Knowing the specific interests of each individual on a donor file is an impossible task. Scott Druery and Jason Haigh explain how tagging and technology are combining to make this mammoth feat increasingly easy to achieve.

Knowing the specific interests of each individual on a donor file is an impossible task. Scott Druery and Jason Haigh explain how tagging and technology are combining to make this mammoth feat increasingly easy to achieve.

Getting to know your donors and supporters has always been important, even more so when you consider that the competition for supporters is continually growing in sophistication. Clearly, fundraisers should want to know supporters and get as close as possible to them without intruding, to foster their commitment and on-going support for your cause.

You need to gather relevant information about your supporters, then apply tried and tested fundraising techniques to let your data work for you. So, given that people are now busier than ever, what can you do to gather information and how do you ensure you continue gathering relevant information from them?

Note the interests of your donors

The process of gathering information has many guises – some call it profiling or tagging a record in your database. We like to think of it in a less clinical sense, as simply gathering information and making it readily available.

Of course, looking at your supporters, they can be classified as different things to different people within your organisation. For example, a supporter could be classified as a major donor, a volunteer, a bequest prospect, a member and so on; each requiring a tailored approach by different areas in your organisation. So how do we quickly and easily classify a supporter, when they belong in multiple areas?

Because your supporter usually has multiple areas of interest, each fundraising organisation needs to specify those areas of interest, according to its own business needs. In other words, you need to classify your supporters with multiple profiles. An easy way to do this is to ask your supporters questions, and then tie the answers to profiles.

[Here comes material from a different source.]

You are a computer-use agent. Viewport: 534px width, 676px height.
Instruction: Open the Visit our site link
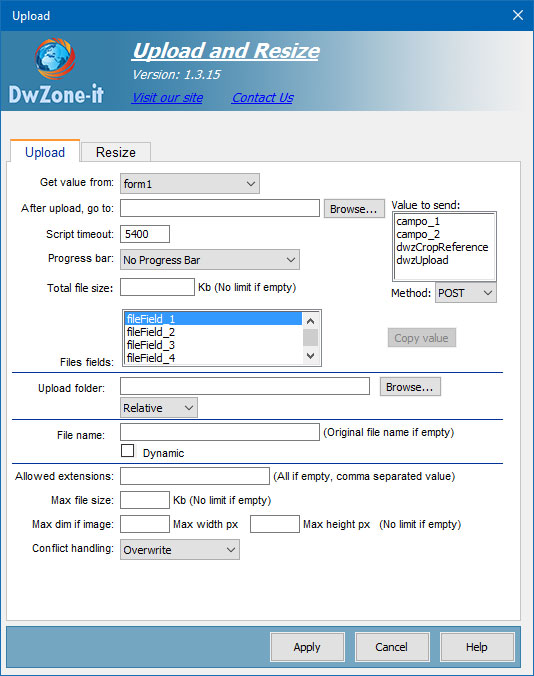(x=168, y=98)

You can create surveys using direct mail or online, and tag the responses automatically to the supporter’s profile and area of interest. For those of you who prefer the power of direct mail over online, using barcodes is a quick and effective way of gathering information from your supporters. A simple form querying interests and asking supporters to tick a box enables you to capture some very important information which can be harnessed in future appeals without much administrative overhead.

Online delivers automated tagging

Another excellent way to capture supporter information and interests is to encourage them to interact through e-newsletters and e-updates that link through to your website. Various online communications are stock-standard for many nonprofits, but with a small twist these can become far more useful.

For example, your supporter may be attracted to a picture, as opposed to text within an e-mail. Advanced e-mail tools will count click-throughs, as well as the web links behind pictures and areas that have attracted the supporter’s interest and encouraged them to click on the link.

The true power of this comes when this information is added to your donor database, giving an automatic capture of the supporter’s area of interest – that is, it is automatically profiling them. Now you have high quality information of each supporter’s specific interest. Based on this knowledge, you can tailor the next communication piece specifically for that supporter’s area of interest.

A great example of this would be at an animal welfare organisation, where an e-mail to supporters asking them to support an endangered animal has embedded links – with all resulting clicks being registered back in the donor database. Imagine you are highlighting a zoo hospital fund, a medical research centre project and a mating program of endangered species.

Previously, you may not have known which specific area interests any given supporter, but with the power of the automated tracking of clicks and links to your website and database, you are building depth of knowledge of your supporters’ interests. That enables you to use targeted messages in future, knowing they are definitely interested in that particular area as they have self identified it within your donor database.

Don’t stop the automation there

One other new area affecting knowledge of your supporter is the power of SMS communication. An SMS sent as a reminder to your supporters to renew a membership or pledge that may have expired leads to greater efficiency within your organisation. These can be set up to be issued automatically.

Months of follow-up work is avoided with this simple SMS, sent from the database and logged as a communication record. Even the reply from the supporter can be logged against their database record for further knowledge gathering.

Getting to know your supporters by capturing their subtle preferences, and using the tools now available to automate this process, is bringing great success, efficiencies, and financial benefits to many organisations.